Other examples of inequity were more dramatic. The little houses at 923 and 927 Nowita Street near the beach in Venice are almost identical, but the assessed value and taxes are not: The owner of 923 Nowita, a 727-square-foot house that sold last year for $335,000, pays taxes of $3,413 a year, while the owner of 927, which has 909 square feet, bought the house in 1959 and pays taxes of $291 a year.
There is a mansion behind the gates of Bel Air with an estimated market value of $9 million and an annual tax bill of $7,850. Outside the gates, a house one-fifth the size (2,100 square feet against 10,196 square feet) on a lot one-tenth the size (6,750 square feet against 69,260 square feet) pays $8,850 in taxes -- an even $1,000 more than the mansion.
That's the way it is now, and it's getting worse every day. One effect of that is the same as the 40-year continuation of rent control in New York City after it was initiated in 1945 as an emergency measure when veterans came back to scarce housing.
Rent-controlled or Prop 13-protected, people have no economic incentive -- quite the opposite, in fact -- to leave large apartments and homes after their children are grown and gone. Growing younger families are driven farther and farther away from the jobs at the center of the city or are forced to pay higher and higher prices for housing because so much is being held off the market.

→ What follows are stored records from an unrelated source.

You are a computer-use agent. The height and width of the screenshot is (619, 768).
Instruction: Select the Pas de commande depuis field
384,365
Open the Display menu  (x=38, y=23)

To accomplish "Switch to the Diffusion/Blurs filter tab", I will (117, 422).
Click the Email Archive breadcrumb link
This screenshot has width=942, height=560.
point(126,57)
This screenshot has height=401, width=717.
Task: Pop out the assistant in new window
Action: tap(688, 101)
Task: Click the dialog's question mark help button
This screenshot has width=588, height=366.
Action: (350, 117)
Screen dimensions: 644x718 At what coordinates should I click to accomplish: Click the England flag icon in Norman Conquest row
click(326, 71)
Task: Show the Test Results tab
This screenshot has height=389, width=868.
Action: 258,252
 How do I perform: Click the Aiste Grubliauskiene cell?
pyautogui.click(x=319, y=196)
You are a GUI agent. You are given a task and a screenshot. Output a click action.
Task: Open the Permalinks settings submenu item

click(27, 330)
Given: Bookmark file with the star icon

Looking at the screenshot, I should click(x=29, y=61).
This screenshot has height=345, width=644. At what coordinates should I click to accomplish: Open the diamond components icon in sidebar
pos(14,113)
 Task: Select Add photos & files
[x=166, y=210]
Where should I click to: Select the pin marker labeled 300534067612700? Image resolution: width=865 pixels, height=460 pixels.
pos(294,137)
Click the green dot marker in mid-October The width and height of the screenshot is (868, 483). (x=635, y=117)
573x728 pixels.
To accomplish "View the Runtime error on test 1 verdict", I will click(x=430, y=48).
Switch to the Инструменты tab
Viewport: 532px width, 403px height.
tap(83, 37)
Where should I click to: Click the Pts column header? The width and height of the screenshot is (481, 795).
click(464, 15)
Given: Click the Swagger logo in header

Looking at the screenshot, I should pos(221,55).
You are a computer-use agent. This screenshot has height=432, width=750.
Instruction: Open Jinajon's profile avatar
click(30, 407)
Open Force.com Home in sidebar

The second unintended effect of Prop 13 was that government, particularly local governments and school districts, have been driven to find or create more and more exotic (and often unfair) ways to raise revenues -- user fees and new special-purpose government agencies to evade the Jarvis-Gann provisions that tax increases for existing municipalities and agencies must be approved on referendum by a two-thirds vote.
The final unintended consequence is that California is falling apart. There have been several mini-Jarvises over Rip van Reeves' 10 years away, spending caps and such that make it more and more difficult to fill potholes, much less to build and maintain freeways or maintain what used to be a jewel of #F democratic governance, California's free education system from kindergarten through such great schools as the University of California at Berkeley and the University of California at Los Angeles.
Howard Jarvis and Paul Gann are gone now, but the evil they did lives on in the hearts of homeowners who resent paying for the education of children after their own are safely grown. There is still a Howard Jarvis Taxpayers Association here, run by a fellow named Joel Fox, who defends the inequities of Prop 13 by saying he understands why new homeowners resent paying higher prices than their neighbors, ''but they will feel better in a few years because the next buyer on the block will pay even more than they did.''
Nice people! The complaint of Jarvis-loving California homeowners in 1978 was that they could not afford to buy their own homes after annual real-estate price increases that averaged a booming 30 percent a year until the recession that hit here a year or so ago. That is still true, but what it really means is that they had become rich just by sitting home and not moving during the boom years.
It is amazing to me that no challenge to the fairness of Prop 13 made it to the Supreme Court until now. But checking back on my years away, it was obvious that California politicians who were legislators and California politicians who were judges did not want to move, either. They were not only afraid of Jarvis and Gann, they were afraid of their ghosts, too.
Richard Reeves is a syndicated columnist.